Krasnodar stabile club, in solid form and without missings
____________________

*Tom´ Tomsk - Volga*

Tom was worst club in league with just one point after 8 rounds and than supprice all with win over Rubin in Kazan (new manager Baskakov ). Sergey Omelyanchuk (df 5/0) and Zhivko Milanov (df 9/0) are under suspension, Renat Sabitov (mf 0/0) and Denis Terentyev (df 0/0) are injured and Igor Portnyagin (att 8/3) and Petr Vasek (gk 3/0) doubtfull

Volga still withpout Bujvolov (df 0/0)


----------



## Mad_dog (Sep 28, 2013)

Tomorrow we will be watching another interesting game of Dinamo Moscow. This time they will face popular Samara at their Khimki Arena and try to get a win finally as they have failed to do so in last 3 occasions in front of their fans. Petrescu's side is not doing well, just one win in last six matches brought them to 7th spot, which is out of EL zone. In the last round, they had a 2-1 lead in Kazan but Rubin managed to grab a point in the end. 

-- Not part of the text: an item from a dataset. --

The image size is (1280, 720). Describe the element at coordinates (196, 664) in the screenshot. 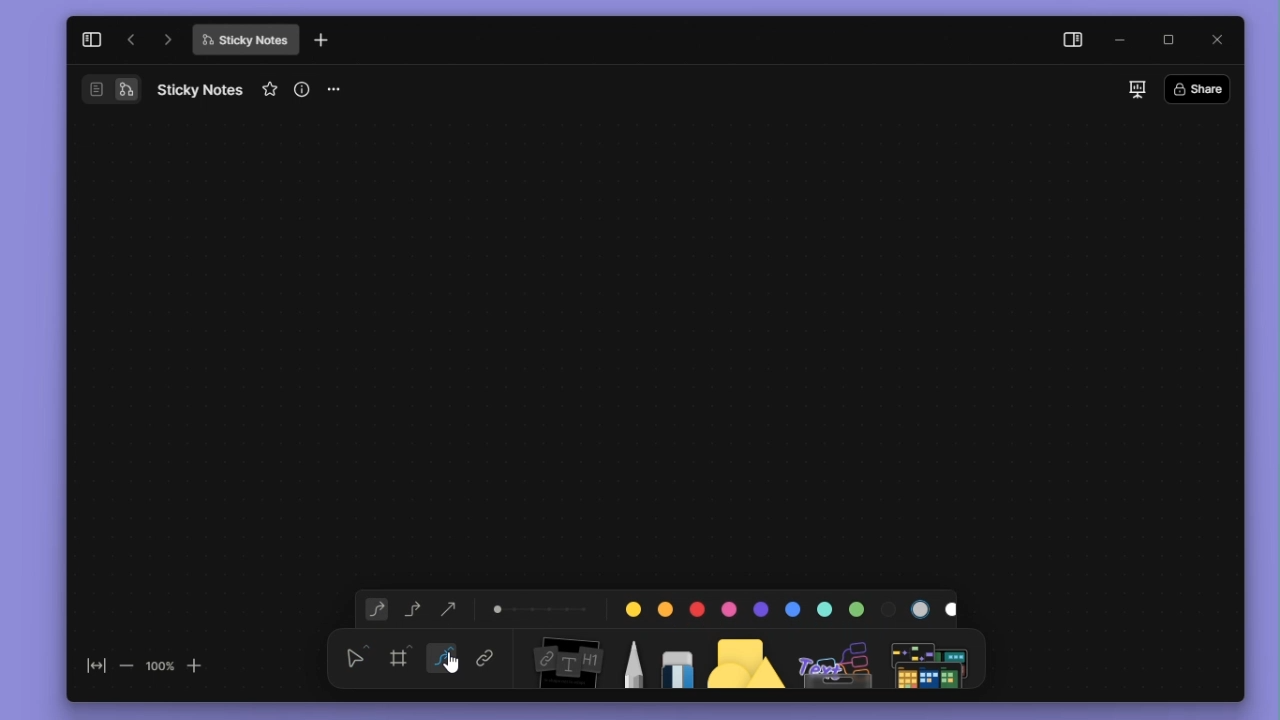

I see `zoom in` at that location.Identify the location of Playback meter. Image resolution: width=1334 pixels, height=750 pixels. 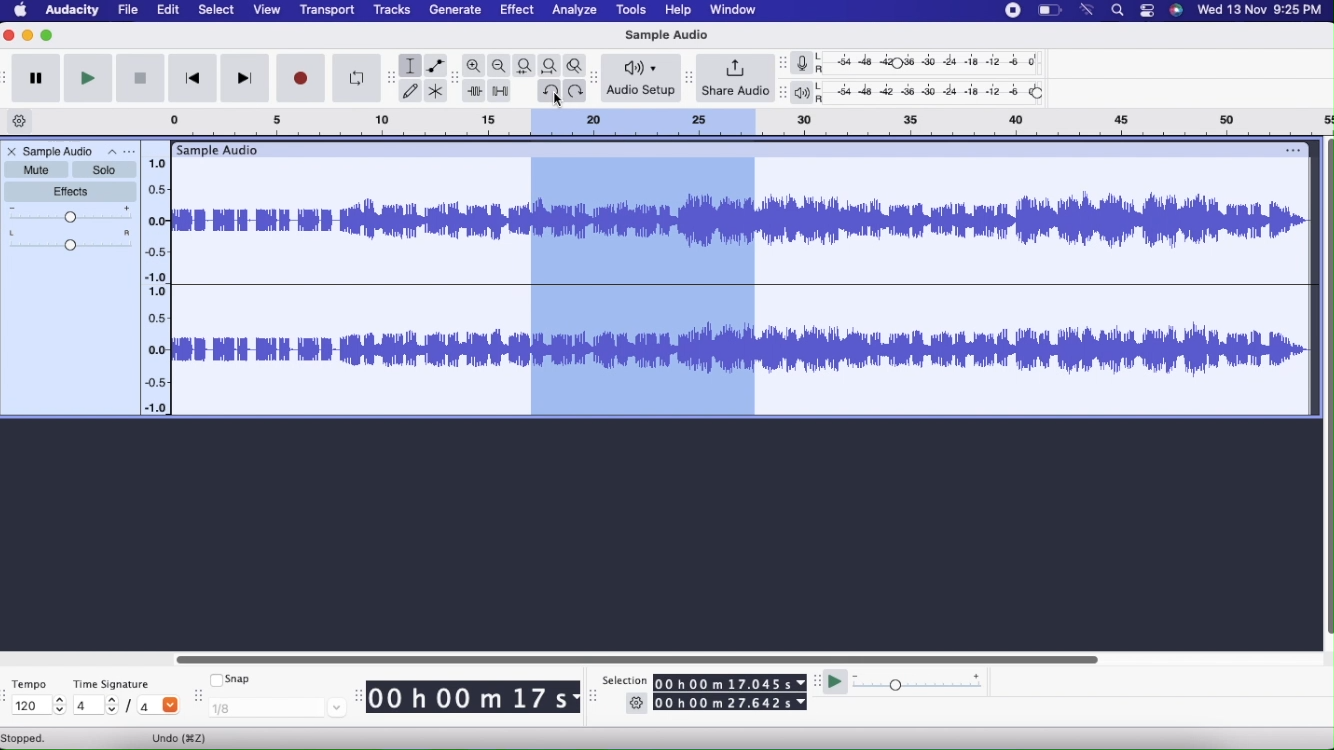
(807, 92).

On the other side, Krylya Sovetov were on 7 games unbeaten row, but in the last round they got destroyed at home against title favorites, Zenit. Still, I rate Samara as a good team, they are able to steal points to any side, and lately they did it in Kazan, and Krasnodar. 

Dinamo Moscow have conceded a goal in all of their last 6 matches. On the other hand, there's a great attacking potential and guests could go home with bunch of goals in their net. But I believe that they will score here, as Dinamo's defence is the last one to be trusted. 

*Both teams to score* is my call here, and NordicBet offers excellent, 2.30 offer for it.


----------